Stored dataset items
----------------------------------------
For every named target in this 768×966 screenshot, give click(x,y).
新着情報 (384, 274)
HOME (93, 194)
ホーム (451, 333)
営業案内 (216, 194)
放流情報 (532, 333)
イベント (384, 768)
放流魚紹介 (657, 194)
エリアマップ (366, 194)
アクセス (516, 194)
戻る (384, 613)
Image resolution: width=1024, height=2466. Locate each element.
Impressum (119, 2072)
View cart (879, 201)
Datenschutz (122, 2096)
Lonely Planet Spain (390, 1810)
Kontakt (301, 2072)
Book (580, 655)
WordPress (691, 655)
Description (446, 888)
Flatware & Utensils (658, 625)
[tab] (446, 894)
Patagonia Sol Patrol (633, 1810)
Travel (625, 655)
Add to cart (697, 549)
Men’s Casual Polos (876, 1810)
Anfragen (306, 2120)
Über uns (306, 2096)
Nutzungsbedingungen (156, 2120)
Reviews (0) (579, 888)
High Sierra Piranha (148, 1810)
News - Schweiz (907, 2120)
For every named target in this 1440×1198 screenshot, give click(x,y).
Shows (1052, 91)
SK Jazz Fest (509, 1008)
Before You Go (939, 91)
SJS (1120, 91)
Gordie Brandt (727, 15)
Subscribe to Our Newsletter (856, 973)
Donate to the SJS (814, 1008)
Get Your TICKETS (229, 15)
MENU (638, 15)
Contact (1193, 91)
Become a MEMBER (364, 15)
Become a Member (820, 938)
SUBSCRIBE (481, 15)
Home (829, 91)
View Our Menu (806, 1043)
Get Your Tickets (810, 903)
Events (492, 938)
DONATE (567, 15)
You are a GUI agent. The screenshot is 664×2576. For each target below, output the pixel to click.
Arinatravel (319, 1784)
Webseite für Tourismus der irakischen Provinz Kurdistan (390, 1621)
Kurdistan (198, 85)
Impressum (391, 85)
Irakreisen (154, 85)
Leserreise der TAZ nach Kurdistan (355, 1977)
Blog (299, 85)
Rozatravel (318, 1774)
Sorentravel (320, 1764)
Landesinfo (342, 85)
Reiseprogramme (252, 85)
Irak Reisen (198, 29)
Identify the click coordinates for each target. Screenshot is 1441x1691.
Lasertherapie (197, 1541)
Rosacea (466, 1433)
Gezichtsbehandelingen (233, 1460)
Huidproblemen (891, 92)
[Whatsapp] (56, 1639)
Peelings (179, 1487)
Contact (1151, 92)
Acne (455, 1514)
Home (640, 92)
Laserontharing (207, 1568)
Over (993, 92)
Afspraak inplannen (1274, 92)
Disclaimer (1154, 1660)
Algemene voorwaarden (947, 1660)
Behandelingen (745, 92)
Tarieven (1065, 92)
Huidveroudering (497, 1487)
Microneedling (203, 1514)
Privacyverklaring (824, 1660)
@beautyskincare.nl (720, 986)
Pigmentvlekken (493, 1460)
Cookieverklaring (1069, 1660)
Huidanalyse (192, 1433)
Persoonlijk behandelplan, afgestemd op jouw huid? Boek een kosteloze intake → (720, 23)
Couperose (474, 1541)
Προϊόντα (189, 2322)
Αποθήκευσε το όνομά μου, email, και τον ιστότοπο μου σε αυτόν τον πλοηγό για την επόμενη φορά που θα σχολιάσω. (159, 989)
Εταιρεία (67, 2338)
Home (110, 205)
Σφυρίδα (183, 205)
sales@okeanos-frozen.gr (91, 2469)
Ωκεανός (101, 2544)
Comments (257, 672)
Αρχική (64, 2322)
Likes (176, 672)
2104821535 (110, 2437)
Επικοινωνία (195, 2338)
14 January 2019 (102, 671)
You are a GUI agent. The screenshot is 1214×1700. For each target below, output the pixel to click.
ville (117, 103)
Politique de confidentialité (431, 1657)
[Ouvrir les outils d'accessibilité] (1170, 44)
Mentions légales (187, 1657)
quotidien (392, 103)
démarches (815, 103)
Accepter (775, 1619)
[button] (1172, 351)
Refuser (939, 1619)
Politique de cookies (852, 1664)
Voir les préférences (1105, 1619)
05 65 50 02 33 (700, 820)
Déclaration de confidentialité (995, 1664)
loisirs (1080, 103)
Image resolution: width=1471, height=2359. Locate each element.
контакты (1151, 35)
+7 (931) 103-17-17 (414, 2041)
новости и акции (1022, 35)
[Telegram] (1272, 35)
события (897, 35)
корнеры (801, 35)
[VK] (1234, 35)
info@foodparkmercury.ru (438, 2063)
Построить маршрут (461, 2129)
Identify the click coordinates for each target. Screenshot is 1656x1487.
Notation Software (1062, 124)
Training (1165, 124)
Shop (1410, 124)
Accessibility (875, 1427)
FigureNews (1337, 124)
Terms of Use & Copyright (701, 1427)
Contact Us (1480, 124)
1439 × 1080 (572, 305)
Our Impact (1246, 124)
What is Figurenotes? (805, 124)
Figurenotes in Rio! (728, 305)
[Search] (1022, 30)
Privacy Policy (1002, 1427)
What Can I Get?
----------------------------------------
Reproduce the lines of every item above verbatim.

For every named target in this 768×966 screenshot, give click(x,y).
新着情報 (384, 274)
HOME (93, 194)
ホーム (451, 333)
営業案内 (216, 194)
放流情報 (532, 333)
イベント (384, 768)
放流魚紹介 (657, 194)
エリアマップ (366, 194)
アクセス (516, 194)
戻る (384, 613)
Image resolution: width=1024, height=2466. Locate each element.
Impressum (119, 2072)
View cart (879, 201)
Datenschutz (122, 2096)
Lonely Planet Spain (390, 1810)
Kontakt (301, 2072)
Book (580, 655)
WordPress (691, 655)
Description (446, 888)
Flatware & Utensils (658, 625)
[tab] (446, 894)
Patagonia Sol Patrol (633, 1810)
Travel (625, 655)
Add to cart (697, 549)
Men’s Casual Polos (876, 1810)
Anfragen (306, 2120)
Über uns (306, 2096)
Nutzungsbedingungen (156, 2120)
Reviews (0) (579, 888)
High Sierra Piranha (148, 1810)
News - Schweiz (907, 2120)
For every named target in this 1440×1198 screenshot, give click(x,y).
Shows (1052, 91)
SK Jazz Fest (509, 1008)
Before You Go (939, 91)
SJS (1120, 91)
Gordie Brandt (727, 15)
Subscribe to Our Newsletter (856, 973)
Donate to the SJS (814, 1008)
Get Your TICKETS (229, 15)
MENU (638, 15)
Contact (1193, 91)
Become a MEMBER (364, 15)
Become a Member (820, 938)
SUBSCRIBE (481, 15)
Home (829, 91)
View Our Menu (806, 1043)
Get Your Tickets (810, 903)
Events (492, 938)
DONATE (567, 15)
You are a GUI agent. The screenshot is 664×2576. For each target below, output the pixel to click.
Arinatravel (319, 1784)
Webseite für Tourismus der irakischen Provinz Kurdistan (390, 1621)
Kurdistan (198, 85)
Impressum (391, 85)
Irakreisen (154, 85)
Leserreise der TAZ nach Kurdistan (355, 1977)
Blog (299, 85)
Rozatravel (318, 1774)
Sorentravel (320, 1764)
Landesinfo (342, 85)
Reiseprogramme (252, 85)
Irak Reisen (198, 29)
Identify the click coordinates for each target. Screenshot is 1441x1691.
Lasertherapie (197, 1541)
Rosacea (466, 1433)
Gezichtsbehandelingen (233, 1460)
Huidproblemen (891, 92)
[Whatsapp] (56, 1639)
Peelings (179, 1487)
Contact (1151, 92)
Acne (455, 1514)
Home (640, 92)
Laserontharing (207, 1568)
Over (993, 92)
Afspraak inplannen (1274, 92)
Disclaimer (1154, 1660)
Algemene voorwaarden (947, 1660)
Behandelingen (745, 92)
Tarieven (1065, 92)
Huidveroudering (497, 1487)
Microneedling (203, 1514)
Privacyverklaring (824, 1660)
@beautyskincare.nl (720, 986)
Pigmentvlekken (493, 1460)
Cookieverklaring (1069, 1660)
Huidanalyse (192, 1433)
Persoonlijk behandelplan, afgestemd op jouw huid? Boek een kosteloze intake → (720, 23)
Couperose (474, 1541)
Προϊόντα (189, 2322)
Αποθήκευσε το όνομά μου, email, και τον ιστότοπο μου σε αυτόν τον πλοηγό για την επόμενη φορά που θα σχολιάσω. (159, 989)
Εταιρεία (67, 2338)
Home (110, 205)
Σφυρίδα (183, 205)
sales@okeanos-frozen.gr (91, 2469)
Ωκεανός (101, 2544)
Comments (257, 672)
Αρχική (64, 2322)
Likes (176, 672)
2104821535 (110, 2437)
Επικοινωνία (195, 2338)
14 January 2019 (102, 671)
You are a GUI agent. The screenshot is 1214×1700. For each target below, output the pixel to click.
ville (117, 103)
Politique de confidentialité (431, 1657)
[Ouvrir les outils d'accessibilité] (1170, 44)
Mentions légales (187, 1657)
quotidien (392, 103)
démarches (815, 103)
Accepter (775, 1619)
[button] (1172, 351)
Refuser (939, 1619)
Politique de cookies (852, 1664)
Voir les préférences (1105, 1619)
05 65 50 02 33 (700, 820)
Déclaration de confidentialité (995, 1664)
loisirs (1080, 103)
Image resolution: width=1471, height=2359. Locate each element.
контакты (1151, 35)
+7 (931) 103-17-17 (414, 2041)
новости и акции (1022, 35)
[Telegram] (1272, 35)
события (897, 35)
корнеры (801, 35)
[VK] (1234, 35)
info@foodparkmercury.ru (438, 2063)
Построить маршрут (461, 2129)
Identify the click coordinates for each target. Screenshot is 1656x1487.
Notation Software (1062, 124)
Training (1165, 124)
Shop (1410, 124)
Accessibility (875, 1427)
FigureNews (1337, 124)
Terms of Use & Copyright (701, 1427)
Contact Us (1480, 124)
1439 × 1080 (572, 305)
Our Impact (1246, 124)
What is Figurenotes? (805, 124)
Figurenotes in Rio! (728, 305)
[Search] (1022, 30)
Privacy Policy (1002, 1427)
What Can I Get?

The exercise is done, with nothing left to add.